AVP, Site Reliability Engineer (Core Banking), Group Consumer Banking and Big Data Analytics Technology, Technology & Operations
Business Function Group Technology and Operations (T&O) enables and empowers the bank with an efficient, nimble and resilient infrastructure through a strategic focus on productivity, quality & control, technology, people capability and innovation. In Group T&O, we manage the majority of the Bank's operational processes and inspire to delight our business partners through our multiple banking delivery channels. Key Accountabilities
- Build and maintain Production monitoring and automation solutions
- Automation of manual tasks in a CORE Banking ecosystem
- Implement Site Reliability Engineering principles with regards to performance, reliability, monitoring, alerting and maintenance in Production environment
- Capacity monitoring & Observability of production Infrastructure, automated alerting, performance monitoring and reporting tools
- Build and implement Service improvements and Machine Learning models
- Manage identified Production applications, identify, measure and report performance trends and KPIs periodically - report SLI, SLO, SLA measures and improve systems performance and associated performance KPIs
- Production systems performance and KPIs monitoring
- Deployment automation an allied improvement
- Conceptualize, design, develop and maintain production monitoring and Machine Learning based predictive automation solutions/ applications in a CORE Banking Production environment.

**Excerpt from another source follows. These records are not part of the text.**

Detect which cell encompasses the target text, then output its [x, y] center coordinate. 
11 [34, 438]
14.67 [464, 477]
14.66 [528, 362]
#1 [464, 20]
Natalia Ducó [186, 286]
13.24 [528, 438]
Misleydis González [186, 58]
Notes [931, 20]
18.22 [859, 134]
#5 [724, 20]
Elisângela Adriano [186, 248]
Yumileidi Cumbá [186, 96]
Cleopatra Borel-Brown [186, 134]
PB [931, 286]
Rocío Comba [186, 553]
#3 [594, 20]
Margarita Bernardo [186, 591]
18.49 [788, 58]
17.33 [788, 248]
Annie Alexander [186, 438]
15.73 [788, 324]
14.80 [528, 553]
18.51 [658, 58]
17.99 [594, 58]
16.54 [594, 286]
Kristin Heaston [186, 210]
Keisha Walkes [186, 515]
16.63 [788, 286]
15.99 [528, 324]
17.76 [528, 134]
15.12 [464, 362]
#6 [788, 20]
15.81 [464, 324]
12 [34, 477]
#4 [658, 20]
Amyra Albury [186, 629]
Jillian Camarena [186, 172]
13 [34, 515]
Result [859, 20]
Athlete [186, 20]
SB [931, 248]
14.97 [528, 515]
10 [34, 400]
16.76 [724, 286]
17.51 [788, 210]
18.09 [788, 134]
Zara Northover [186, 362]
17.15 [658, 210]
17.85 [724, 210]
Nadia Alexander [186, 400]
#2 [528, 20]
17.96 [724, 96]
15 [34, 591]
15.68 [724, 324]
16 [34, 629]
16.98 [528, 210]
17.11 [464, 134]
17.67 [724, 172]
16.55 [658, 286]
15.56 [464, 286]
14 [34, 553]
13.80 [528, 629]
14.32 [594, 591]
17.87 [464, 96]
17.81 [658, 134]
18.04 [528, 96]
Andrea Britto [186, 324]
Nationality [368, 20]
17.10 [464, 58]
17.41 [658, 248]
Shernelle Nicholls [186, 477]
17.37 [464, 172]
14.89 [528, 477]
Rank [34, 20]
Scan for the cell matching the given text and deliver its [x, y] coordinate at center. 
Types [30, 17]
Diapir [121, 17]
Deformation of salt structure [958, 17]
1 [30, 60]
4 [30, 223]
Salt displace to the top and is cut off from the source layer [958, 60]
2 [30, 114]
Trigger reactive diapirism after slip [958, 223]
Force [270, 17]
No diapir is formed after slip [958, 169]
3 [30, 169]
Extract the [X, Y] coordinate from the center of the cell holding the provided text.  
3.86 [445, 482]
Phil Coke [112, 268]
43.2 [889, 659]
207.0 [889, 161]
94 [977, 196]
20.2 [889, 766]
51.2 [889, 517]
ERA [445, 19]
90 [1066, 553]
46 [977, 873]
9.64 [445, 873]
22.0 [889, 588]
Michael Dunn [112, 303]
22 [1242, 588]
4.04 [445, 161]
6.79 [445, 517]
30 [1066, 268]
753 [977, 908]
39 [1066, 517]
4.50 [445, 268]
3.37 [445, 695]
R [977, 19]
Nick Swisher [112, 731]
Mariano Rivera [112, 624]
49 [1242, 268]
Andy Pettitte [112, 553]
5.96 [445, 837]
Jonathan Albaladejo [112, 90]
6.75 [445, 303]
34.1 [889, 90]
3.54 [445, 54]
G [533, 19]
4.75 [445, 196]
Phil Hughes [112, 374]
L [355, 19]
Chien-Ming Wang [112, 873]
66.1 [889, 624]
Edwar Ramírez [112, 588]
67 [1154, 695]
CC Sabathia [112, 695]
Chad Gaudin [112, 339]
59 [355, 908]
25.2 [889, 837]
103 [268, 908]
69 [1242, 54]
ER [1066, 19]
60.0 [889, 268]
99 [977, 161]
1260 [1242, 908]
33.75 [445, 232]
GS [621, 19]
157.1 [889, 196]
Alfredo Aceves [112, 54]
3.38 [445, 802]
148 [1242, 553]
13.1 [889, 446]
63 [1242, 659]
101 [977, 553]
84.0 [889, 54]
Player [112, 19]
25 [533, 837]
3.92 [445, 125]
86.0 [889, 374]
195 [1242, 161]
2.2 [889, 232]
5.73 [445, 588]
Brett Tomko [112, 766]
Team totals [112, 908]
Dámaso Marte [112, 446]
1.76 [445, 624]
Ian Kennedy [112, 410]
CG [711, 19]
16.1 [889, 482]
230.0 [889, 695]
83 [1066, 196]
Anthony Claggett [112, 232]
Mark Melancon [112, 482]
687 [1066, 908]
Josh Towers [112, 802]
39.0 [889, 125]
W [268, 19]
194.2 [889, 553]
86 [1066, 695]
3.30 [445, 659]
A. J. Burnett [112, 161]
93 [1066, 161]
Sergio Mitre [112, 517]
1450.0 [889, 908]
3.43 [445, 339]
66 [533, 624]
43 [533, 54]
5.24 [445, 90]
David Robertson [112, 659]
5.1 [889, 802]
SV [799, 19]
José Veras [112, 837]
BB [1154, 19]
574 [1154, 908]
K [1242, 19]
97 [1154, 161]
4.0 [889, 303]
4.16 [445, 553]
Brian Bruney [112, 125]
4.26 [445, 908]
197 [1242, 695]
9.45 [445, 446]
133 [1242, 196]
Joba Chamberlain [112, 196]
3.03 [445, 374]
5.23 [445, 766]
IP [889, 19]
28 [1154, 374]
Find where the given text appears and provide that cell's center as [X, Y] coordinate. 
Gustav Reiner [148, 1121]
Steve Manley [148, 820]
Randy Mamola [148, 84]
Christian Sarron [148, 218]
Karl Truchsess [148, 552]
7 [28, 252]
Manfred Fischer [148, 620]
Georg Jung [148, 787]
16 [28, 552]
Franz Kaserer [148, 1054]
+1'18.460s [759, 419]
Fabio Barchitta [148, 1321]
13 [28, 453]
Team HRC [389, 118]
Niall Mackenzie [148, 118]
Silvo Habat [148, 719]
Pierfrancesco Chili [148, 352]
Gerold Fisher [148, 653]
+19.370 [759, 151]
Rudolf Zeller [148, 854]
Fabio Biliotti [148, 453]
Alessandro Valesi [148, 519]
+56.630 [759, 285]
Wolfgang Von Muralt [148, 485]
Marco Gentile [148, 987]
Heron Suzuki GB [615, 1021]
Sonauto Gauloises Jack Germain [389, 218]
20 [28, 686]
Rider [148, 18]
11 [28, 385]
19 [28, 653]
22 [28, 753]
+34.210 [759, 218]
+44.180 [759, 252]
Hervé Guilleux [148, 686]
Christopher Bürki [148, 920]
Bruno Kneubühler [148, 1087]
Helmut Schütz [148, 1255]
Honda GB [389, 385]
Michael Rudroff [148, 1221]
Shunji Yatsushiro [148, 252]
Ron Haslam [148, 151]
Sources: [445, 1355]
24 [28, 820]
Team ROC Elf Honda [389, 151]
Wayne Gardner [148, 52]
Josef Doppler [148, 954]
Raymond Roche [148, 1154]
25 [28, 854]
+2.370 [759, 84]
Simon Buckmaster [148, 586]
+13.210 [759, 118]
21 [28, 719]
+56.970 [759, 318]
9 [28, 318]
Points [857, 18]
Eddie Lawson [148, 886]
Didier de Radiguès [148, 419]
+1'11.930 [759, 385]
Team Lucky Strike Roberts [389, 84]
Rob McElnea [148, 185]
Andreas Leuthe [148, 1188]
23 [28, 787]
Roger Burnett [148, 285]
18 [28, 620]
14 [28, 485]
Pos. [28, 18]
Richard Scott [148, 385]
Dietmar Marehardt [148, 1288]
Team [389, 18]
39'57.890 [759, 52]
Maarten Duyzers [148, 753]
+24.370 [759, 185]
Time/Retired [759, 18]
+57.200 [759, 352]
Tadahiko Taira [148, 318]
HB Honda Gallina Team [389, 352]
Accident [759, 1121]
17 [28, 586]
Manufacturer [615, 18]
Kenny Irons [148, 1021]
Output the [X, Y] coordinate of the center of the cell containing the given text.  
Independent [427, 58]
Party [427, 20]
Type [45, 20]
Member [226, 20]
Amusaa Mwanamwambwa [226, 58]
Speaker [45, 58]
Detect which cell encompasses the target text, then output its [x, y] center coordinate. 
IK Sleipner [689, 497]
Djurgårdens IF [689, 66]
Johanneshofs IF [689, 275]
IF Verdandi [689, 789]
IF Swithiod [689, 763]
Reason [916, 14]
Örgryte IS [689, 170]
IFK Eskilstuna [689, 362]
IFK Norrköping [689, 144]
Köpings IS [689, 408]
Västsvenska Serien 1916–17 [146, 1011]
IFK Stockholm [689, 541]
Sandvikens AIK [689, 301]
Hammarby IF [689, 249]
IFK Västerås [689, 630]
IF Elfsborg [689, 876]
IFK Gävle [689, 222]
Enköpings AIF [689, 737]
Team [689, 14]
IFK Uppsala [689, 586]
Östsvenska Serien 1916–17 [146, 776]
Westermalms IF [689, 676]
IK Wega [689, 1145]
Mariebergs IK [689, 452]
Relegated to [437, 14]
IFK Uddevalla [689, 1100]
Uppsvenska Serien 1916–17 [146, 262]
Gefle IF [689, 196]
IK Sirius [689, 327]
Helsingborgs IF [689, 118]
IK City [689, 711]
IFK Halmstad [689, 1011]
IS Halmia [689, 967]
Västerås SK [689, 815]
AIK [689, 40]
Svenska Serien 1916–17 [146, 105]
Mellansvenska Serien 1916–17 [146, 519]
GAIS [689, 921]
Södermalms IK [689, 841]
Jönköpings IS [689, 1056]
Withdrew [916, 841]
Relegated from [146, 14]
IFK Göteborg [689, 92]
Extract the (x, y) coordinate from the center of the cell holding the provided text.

- Production automation. Automation of manual activities /processes for Production teams.
- SRE. Implement Site Reliability Engineering principles regarding performance, reliability, monitoring, alerting in Production environment
- Capacity monitoring & Observability of production Infrastructure, automated alerting, performance monitoring and reporting tools. Conduct periodic review of system performance for capacity planning and identification of system improvements
- Build, monitor and maintain Machine Learning models from scratch.
- Develop auto-healing solutions in production environment to enable efficient and timely service restorations of critical processes by auto-escalation of incidents, non-performant KPIs and underlying remedial actions
- Data handling - ingestion, cleansing, storage, visualization, monitoring & alerting and analytics
- Data analysis to find patterns in data using tools and coming up with optimum solutions that are predictive and provides insights
- Build and implement Service improvements. Identify, measure and report performance trends - SLIs/ SLOs/ SLAs periodically and improve systems performance and associated performance KPIs
- Production batch and incidents trending and measuring systems performance against KPIs
- Automation of system health check and monitoring of production system SLIs and SLOs to ensure SLA is met
- Provide continuous monitoring and improvement of systems - job automation, performance tuning, capacity planning.
- Identify persistent or recurring problems and recommend creative solutions.
- Communicate proactively and provide regular update to the stakeholders. Proven ability to communicate with peers and mentor junior developers.
- Ensure Preventive and detective measures of the applications are identified and implemented.
- 6 - 12 years of total IT experience in SRE and Production automation experience in a Banking and Financial services environment. Experience gained in the SRE team, a good understanding of SRE concepts and principles regarding performance, reliability, monitoring, alerting.
- 3+ years of experience in a professional production environment.as a developer in Python & allied libraries like Pandas/ Matplotlib/ Seaborn/Scikit-learn.
- Proven ability of having conceptualised, developed and implemented 2 end-to-end Predictive Machine Learning models using algorithms like Regression, Decision Trees/ Random Forest, Bagging and Boosting algorithms, Unsupervised learning algorithms, Time-series etc. in a production environment.
- Proven ability to have implemented/ conceptualized/ maintained an ELK based (or equivalent central logging/ monitoring/ predictive applications) in production environment would be an added advantage.
- Production automation. Automation of manual activities /processes for Production teams. (Automation experience required)
- Good experience in running automation and service improvements experience
- Capacity monitoring & Observability. Good level of command over production Infra; performance monitoring and reporting tools
- Hands-on Engineering/ Development experience working on production systems automation in Banking systems - architecture design, development, integration, customization & implementation.
- Ability to write clear and concise documentation (such as requirements, design and testing procedures)
- Strong technical/ programming skills. Knowledge of additional programming languages - NoSQL, Java, Python an added advantage.
- Data handling tools
- Software version control tools (Git)
- Experience using and optimizing monitoring and trending systems (Prometheus, Grafana), log aggregation systems (ELK, Splunk) and their agents
- Expert level experience in conceptualization, design, development, testing, implementation and maintenance of Elasticsearch, Logstash, Grafana/ Kibana, NoSQL, Java applications in production environment
- Familiar with - MariaDB, Application Server like JBoss, Any cloud platform, Shell scripting, SQL
- Good to have - Working knowledge of ELK and Java development practices, JAVA, .NET, Oracle, Tivoli, Websphere MQ, web services, XML, AIX, Linux
- Familiar with applications Xcelerate/TBMS systems, StreamServe, WAS, Oracle PL/SQL, MS SQL, Java, Apache Tomcat, AIX, Linux.
- Ability to work with stakeholders to stretch his role in depth/width
- Present facts and recommendations effectively in oral and written form
- Good knowledge of development practices and ability to write clear and concise documentation for requirements, design and testing procedures
- Pro-active, independent, resourceful and Strong team player, effective at communicating internationally and used to working closely with remote teams and peers.
- High attention to detail with focus on understanding the issues with finding solutions
- Possess excellent verbal and written communication skills
- Demonstrate ownership and responsibility in all assignments
We offer a competitive salary and benefits package and the professional advantages of a dynamic environment that supports your development and recognises your achievements.